Evaluate the performance of a PyLate Model on the NanoBEIR collection.

This is a direct extension of the NanoBEIREvaluator from the sentence-transformers library, leveraging the PyLateInformationRetrievalEvaluator class. The collection is a set of datasets based on the BEIR collection, but with a significantly smaller size, so it can be used for quickly evaluating the retrieval performance of a model before committing to a full evaluation.

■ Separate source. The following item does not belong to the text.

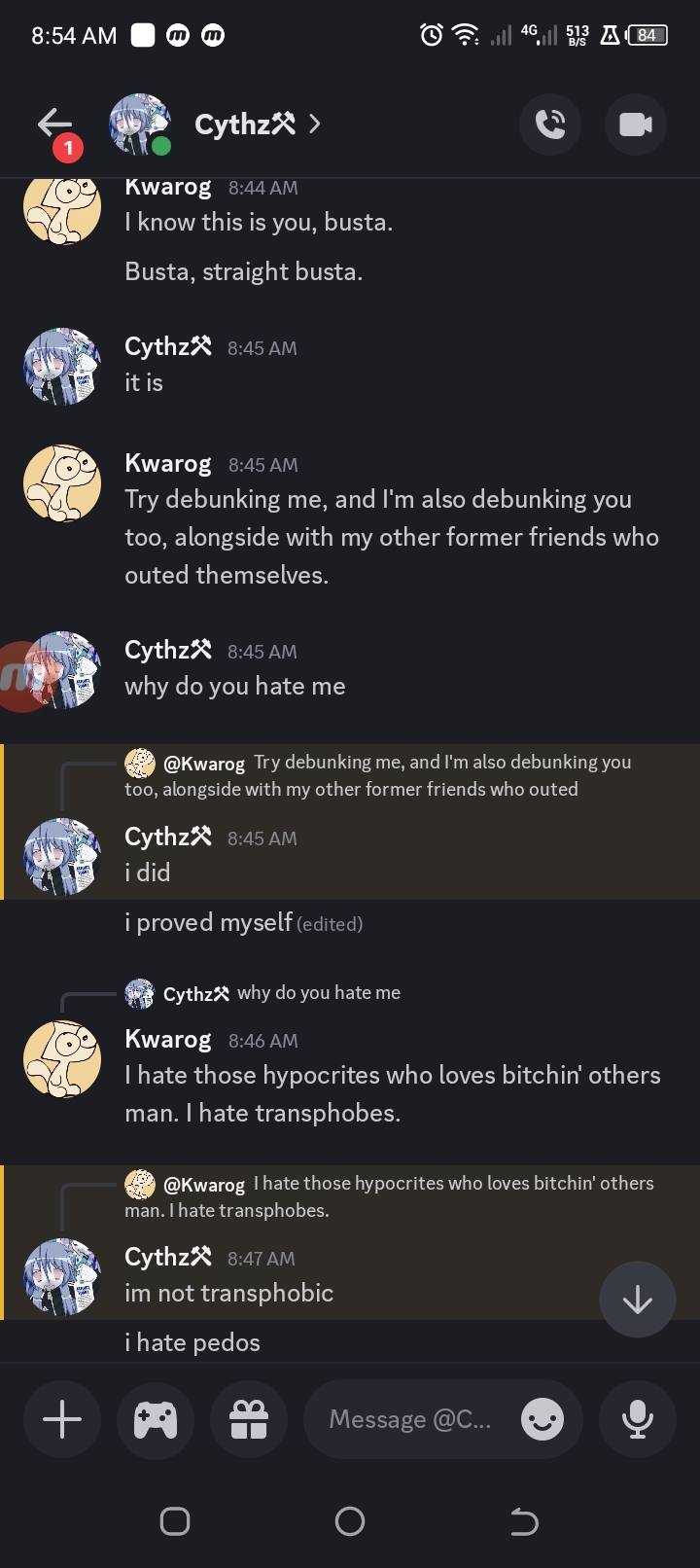The image size is (700, 1568).
Task: Open the emoji picker smiley
Action: pos(542,1420)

The Evaluator will return the same metrics as the InformationRetrievalEvaluator (i.e., MRR, nDCG, Recall@k), for each dataset and on average.

Parameters

  • dataset_names ('list[DatasetNameType] | None') – defaults to None

  • mrr_at_k ('list[int]') – defaults to [10]

  • ndcg_at_k ('list[int]') – defaults to [10]

  • accuracy_at_k ('list[int]') – defaults to [1, 3, 5, 10]

  • precision_recall_at_k ('list[int]') – defaults to [1, 3, 5, 10]

  • map_at_k ('list[int]') – defaults to [100]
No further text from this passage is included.